How to Style Elements On a GUI
Elements can be styled using CSS attributes in Scene Builder, used to make JavaFX applications more appealing. In order to use Scene Builder, you first need a *.fxml file to open within Scene Builder.
Figure 2 Getting the *.fxml file
As pictured above, to create the *.fxml file you need to right-click on your package named “application” and then select “New” at the top of your listed options in Eclipse. Next select “Other”. This will open another window as shown below.
Figure 3 Create your *.fxml file
From here, find the “JavaFX” folder and select this folder. Then select the option “New FXML Document”. Click on the “Next >” button and name the file whatever you want. Then select “Finish”. You will now see your *.fxml file under your package named “application” (refer to Figure 4). The file in the example is named “AddressMain.fxml”.
Figure 4 *.fxml file
With the *.fxml file open, Scene Builder can be used. Select your *.fxml file and right click on the file. Select the option “Open with Scene Builder”. This will open your file using Scene Builder. This process may take a few seconds for Scene Builder to open, refer to Figure 5.
Figure 5 Scene Builder
Figure 5 is the window you will see when Scene Builder first opens. The center of the screen may appear to be empty. You just need to select the Anchor Pane item on the left-hand side, and then set the preferred width and height on the right-hand side under the Layout options. Once you see your Anchor Pane in the middle, you can now drag controls from the left-hand side of Scene Builder onto your Anchor Pane. You may notice that nothing happens when you select the “Controls” section on the left-hand side. This is because you need to drag the “Document” section down until you start to see the different control options you may use in Scene Builder (refer to Figure 6).
Figure 6 Show controls
Now you may click on the control you want to use (the Button is used as an example). Once you have selected your control, drag it onto the Anchor Pane (refer to Figure 7). The red lines help you line up controls on your GUI. In Figure 7, they help to align the button in the middle of the Anchor Pane.
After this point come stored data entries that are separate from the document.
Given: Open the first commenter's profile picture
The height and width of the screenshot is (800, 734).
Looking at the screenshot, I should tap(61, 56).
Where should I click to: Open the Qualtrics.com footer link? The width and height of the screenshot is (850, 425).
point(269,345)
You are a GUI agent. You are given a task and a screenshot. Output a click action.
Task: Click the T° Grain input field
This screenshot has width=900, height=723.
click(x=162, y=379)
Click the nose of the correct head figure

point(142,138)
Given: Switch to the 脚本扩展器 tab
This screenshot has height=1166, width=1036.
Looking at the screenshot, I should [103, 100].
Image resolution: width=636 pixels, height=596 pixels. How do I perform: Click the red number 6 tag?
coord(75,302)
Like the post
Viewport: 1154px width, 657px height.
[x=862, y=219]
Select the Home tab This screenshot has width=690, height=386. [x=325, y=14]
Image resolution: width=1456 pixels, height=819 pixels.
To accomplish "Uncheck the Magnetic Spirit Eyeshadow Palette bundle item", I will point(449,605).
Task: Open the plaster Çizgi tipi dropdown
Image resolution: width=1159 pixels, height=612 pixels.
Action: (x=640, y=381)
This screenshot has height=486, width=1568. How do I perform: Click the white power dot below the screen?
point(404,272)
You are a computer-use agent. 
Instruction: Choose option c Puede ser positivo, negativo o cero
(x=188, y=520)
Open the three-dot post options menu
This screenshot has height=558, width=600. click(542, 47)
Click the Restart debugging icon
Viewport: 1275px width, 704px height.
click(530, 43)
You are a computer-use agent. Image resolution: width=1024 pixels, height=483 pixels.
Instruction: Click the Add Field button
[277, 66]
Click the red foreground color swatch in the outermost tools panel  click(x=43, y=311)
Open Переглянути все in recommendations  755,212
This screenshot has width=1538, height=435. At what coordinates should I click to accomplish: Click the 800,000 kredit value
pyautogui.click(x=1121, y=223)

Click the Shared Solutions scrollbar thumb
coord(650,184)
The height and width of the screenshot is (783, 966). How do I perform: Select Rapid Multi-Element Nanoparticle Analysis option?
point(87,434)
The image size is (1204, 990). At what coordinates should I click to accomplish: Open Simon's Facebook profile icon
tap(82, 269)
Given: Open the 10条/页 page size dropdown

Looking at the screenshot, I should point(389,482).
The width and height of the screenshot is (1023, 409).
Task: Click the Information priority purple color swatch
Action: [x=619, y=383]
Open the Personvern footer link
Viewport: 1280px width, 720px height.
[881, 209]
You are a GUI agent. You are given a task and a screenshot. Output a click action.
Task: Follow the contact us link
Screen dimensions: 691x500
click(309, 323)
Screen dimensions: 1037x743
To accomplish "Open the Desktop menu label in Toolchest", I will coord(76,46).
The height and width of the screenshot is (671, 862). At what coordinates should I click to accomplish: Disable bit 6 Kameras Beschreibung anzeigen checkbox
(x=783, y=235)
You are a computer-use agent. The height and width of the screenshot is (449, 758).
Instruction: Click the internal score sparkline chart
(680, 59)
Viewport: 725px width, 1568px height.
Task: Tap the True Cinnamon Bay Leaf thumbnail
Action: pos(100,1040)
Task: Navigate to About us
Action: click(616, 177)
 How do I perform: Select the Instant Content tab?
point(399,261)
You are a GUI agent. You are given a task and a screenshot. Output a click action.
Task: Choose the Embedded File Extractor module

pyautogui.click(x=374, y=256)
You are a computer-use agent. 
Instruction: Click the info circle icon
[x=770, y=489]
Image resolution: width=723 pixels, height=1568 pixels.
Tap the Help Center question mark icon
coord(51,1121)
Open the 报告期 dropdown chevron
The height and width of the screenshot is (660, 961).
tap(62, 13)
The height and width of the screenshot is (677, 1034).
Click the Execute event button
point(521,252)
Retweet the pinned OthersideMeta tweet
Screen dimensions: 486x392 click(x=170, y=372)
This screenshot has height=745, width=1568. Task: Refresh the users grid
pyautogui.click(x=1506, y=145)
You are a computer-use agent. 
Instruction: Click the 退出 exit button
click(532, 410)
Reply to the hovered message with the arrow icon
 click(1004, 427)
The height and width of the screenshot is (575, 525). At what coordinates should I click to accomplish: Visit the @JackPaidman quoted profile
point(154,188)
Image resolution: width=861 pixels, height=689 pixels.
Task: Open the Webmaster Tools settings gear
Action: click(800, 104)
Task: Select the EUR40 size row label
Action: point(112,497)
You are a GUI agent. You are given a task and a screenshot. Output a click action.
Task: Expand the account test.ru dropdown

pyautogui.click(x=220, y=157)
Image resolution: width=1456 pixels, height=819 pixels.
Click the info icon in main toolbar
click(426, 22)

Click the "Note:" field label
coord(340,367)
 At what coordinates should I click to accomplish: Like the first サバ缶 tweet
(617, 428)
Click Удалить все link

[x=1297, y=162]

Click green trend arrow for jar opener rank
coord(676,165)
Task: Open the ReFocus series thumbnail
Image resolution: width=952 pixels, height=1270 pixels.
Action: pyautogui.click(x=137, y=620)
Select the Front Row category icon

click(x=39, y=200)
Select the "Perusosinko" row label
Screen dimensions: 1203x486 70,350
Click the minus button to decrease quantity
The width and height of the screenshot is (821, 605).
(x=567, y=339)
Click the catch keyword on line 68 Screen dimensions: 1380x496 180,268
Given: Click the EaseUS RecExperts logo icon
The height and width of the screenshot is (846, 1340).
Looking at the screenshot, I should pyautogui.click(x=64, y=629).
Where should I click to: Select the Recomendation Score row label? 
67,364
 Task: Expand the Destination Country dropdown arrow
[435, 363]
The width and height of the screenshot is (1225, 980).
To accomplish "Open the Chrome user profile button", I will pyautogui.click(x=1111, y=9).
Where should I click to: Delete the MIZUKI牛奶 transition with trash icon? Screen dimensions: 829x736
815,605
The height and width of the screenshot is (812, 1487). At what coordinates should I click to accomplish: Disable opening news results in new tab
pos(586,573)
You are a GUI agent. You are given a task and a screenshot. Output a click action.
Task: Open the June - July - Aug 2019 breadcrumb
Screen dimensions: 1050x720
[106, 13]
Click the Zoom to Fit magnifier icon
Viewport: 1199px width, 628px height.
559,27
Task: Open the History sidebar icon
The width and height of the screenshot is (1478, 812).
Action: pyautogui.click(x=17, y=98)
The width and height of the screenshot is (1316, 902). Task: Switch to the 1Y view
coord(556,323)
Figure 7 Drag button control
Now that we have our button added to the Anchor Pane, we need to save our work. Under the “File” menu option, select “Save”. Here is where many people may stumble with their first attempt using Scene Builder. You would think saving your work in Scene Builder would update the associated files in your folder structure within Eclipse. However, this is not the case. When you go back to Eclipse, you must select the “File” menu option and then choose “Refresh” to update the files currently loaded in Eclipse. When you do this, you will notice a small amount of text added to your *.fxml file (refer to Figure 8).
Figure 8 Text added to *.fxml file
As you can see, we have a button tag added to our *.fxml file along with its position in relation to the Anchor Pane’s origin.
Time Well Spent
After successfully using this Drag and Drop feature, we can see the amount of time and effort that is saved! In the next article, we will discuss how to use the *.css file and some other helpful pointers!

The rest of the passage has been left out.